PME-PMI : et si vous réduisiez votre facture énergétique ?

Diagnostic énergétique & Certification ISO 50 001
Les défis de la transition énergétique s’imposent de plus en plus aux entreprises, quel que soit leur taille. Des défis trop souvent perçus comme de nouvelles sources de contraintes par bon nombre de dirigeants. Pourtant, si l’optimisation des consommations d’énergie a un coût, elle permet de réaliser de substantielles économies dans la durée et de gagner en compétitivité. Grâce au dispositif Perf‘Énergie, les PME-PMI d’Île-de-France peuvent bénéficier de l’aide de consultants spécialisés pour réaliser un diagnostic énergétique et s’engager vers la certification ISO 50 001.

Cofinancé par la Région Île-de-France et l’ADEME, Perf‘Énergie est un dispositif d’accompagnement co-piloté par la CCI Paris Île-de-France et la CCI Essonne.

«  L’objectif de ce programme est d’accompagner les PME franciliennes pour améliorer l’ l’efficacité énergétique de leurs locaux mais aussi de leurs process», souligne Brigitte DAUZAT, coordinatrice régionale à la CCI Paris Île-de-France.

Perf‘Énergie comprend deux étapes : la réalisation d’un diagnostic énergétique puis l’accompagnement de l’entreprise vers la certification ISO 50001.

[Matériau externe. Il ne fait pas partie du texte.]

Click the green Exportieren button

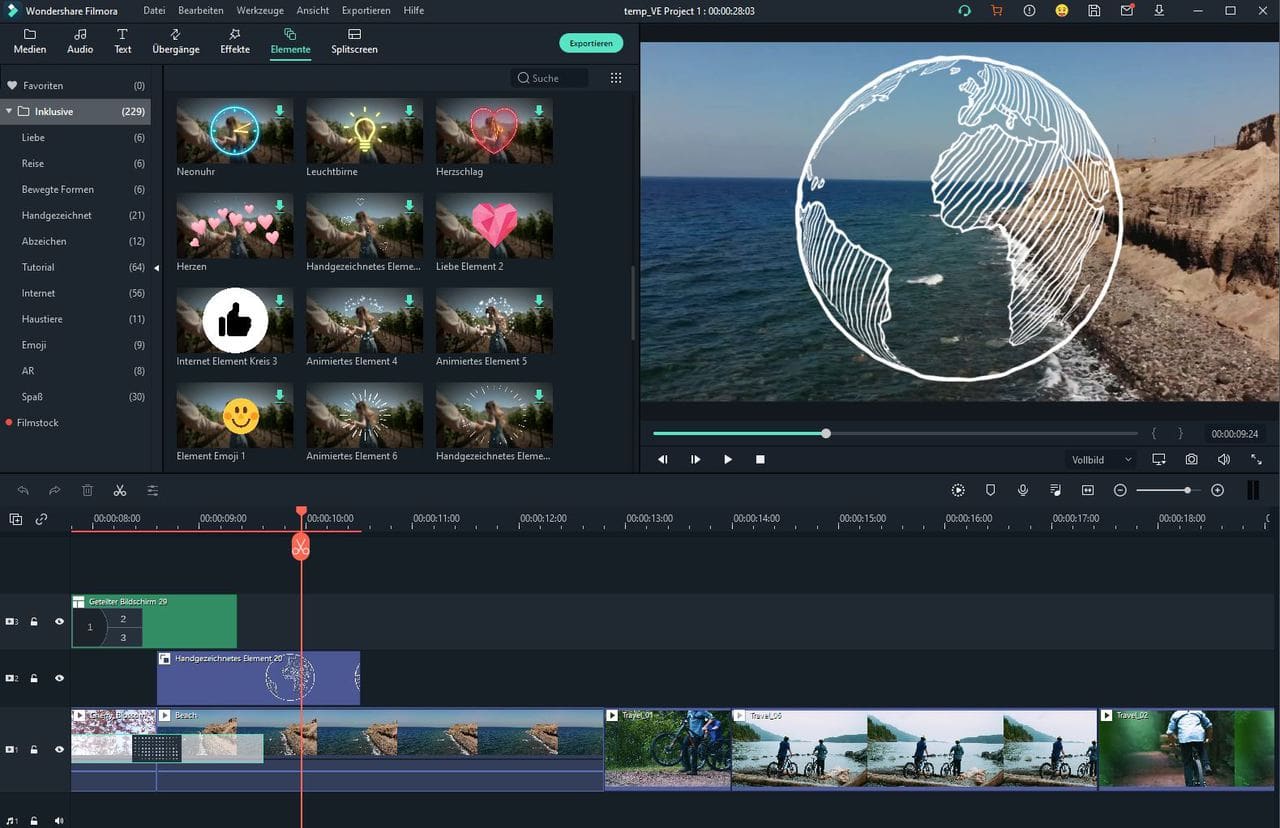pyautogui.click(x=590, y=43)
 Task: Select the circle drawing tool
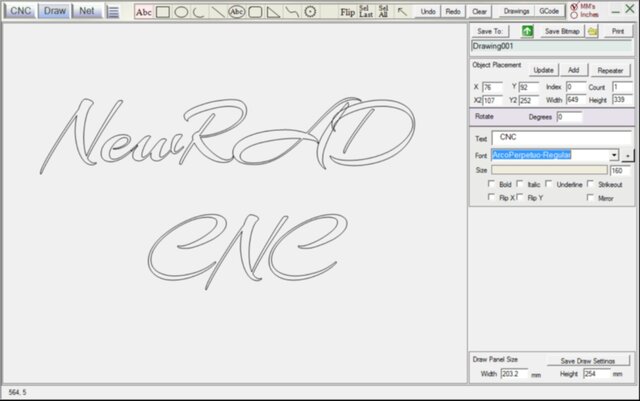point(181,12)
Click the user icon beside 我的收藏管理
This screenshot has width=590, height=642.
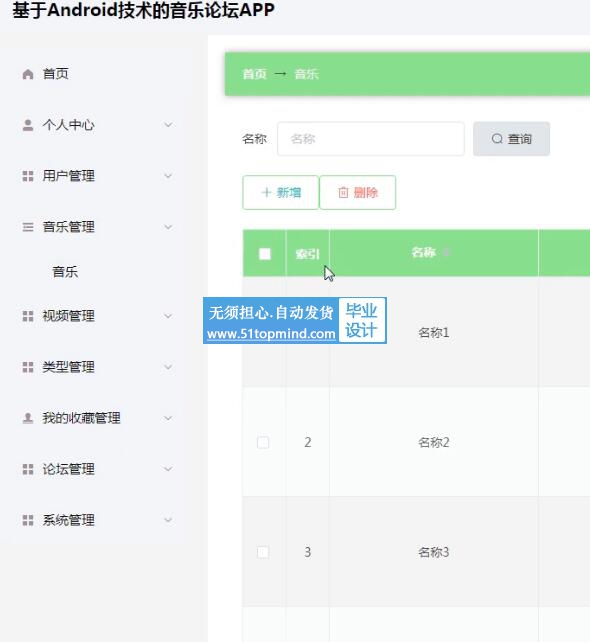[x=28, y=418]
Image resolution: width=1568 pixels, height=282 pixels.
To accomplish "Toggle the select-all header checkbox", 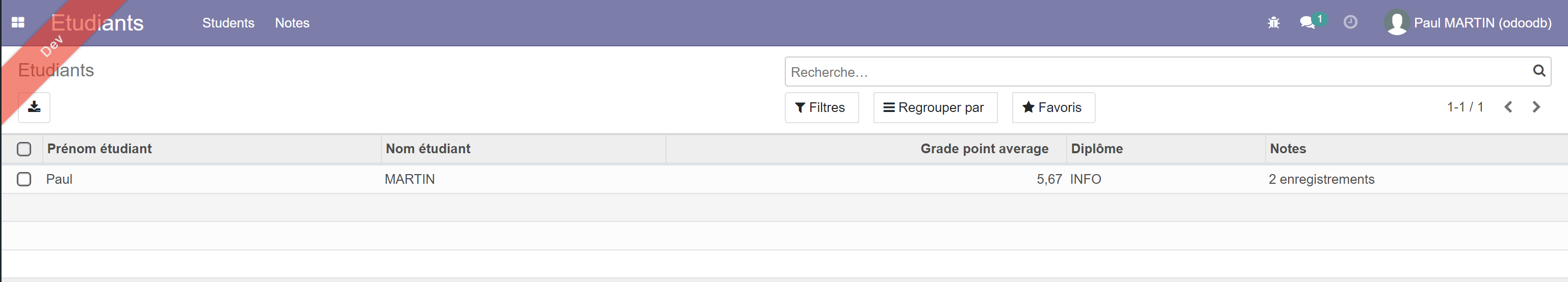I will 24,149.
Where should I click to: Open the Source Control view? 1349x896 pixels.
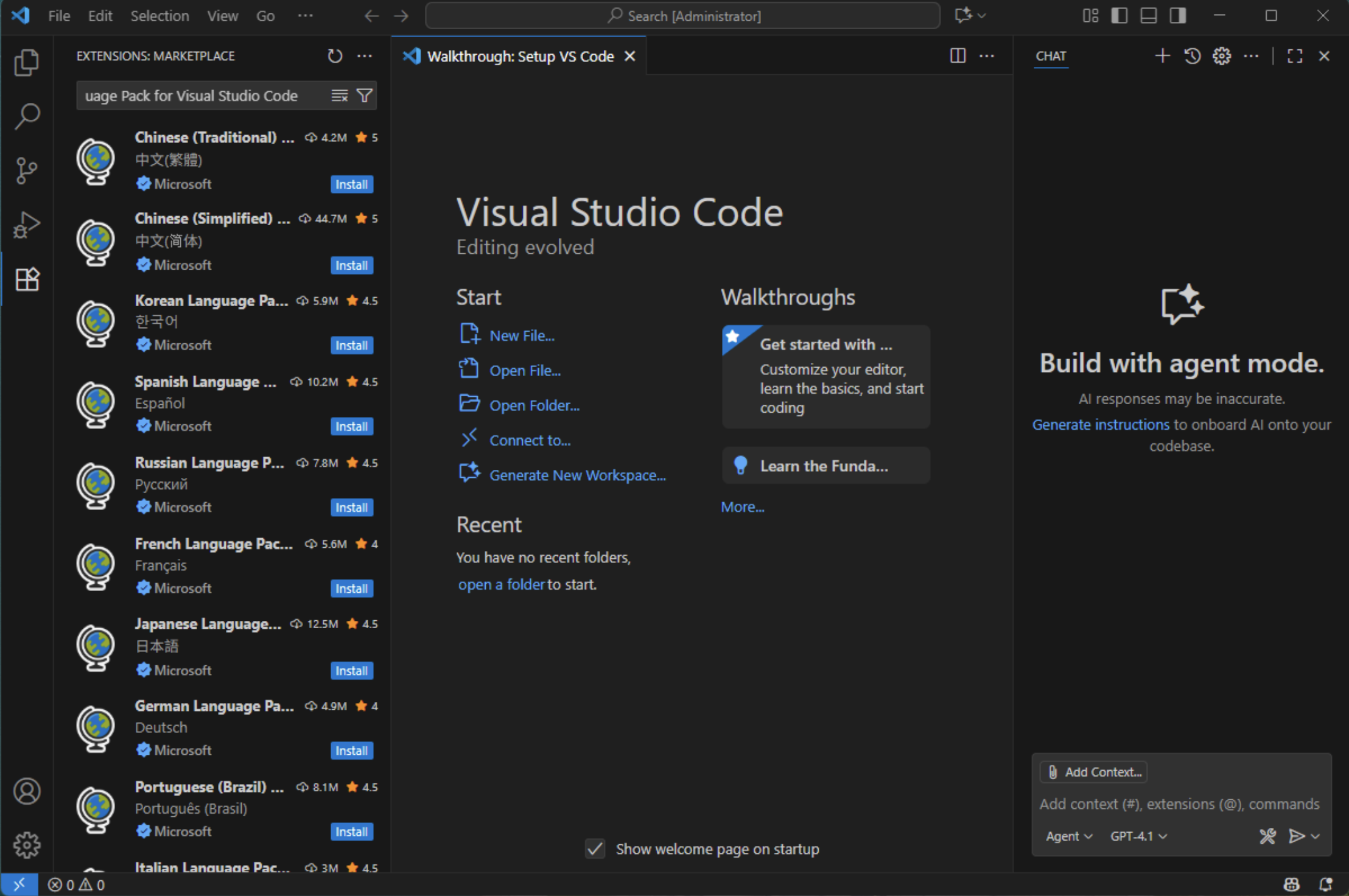[26, 170]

« La première étape consiste à faire un audit de la consommation détaillée d’énergie de l’entreprise puis d’établir un plan d’action pour améliorer les performances énergétiques de l’entreprise, optimiser ses pratiques, la performance de ses équipements, ses contrats de fourniture d’énergie… La deuxième étape consiste à mettre en place un programme de management de l’énergie pour une amélioration continue des consommations énergétiques », souligne Guillaume DELAGE, Chef de projet Développement durable à la CCI Essonne.

Le diagnostic énergétique

Le diagnostic énergétique se déroule en quatre phases. Dans un premier temps,  l’entreprise se charge de collecter les données énergétiques de ses bâtiments. « Une évaluation sur les trois dernières années permet d’avoir une idée plus précise des consommations moyennes de l’établissement », précise Brigitte DAUZAT.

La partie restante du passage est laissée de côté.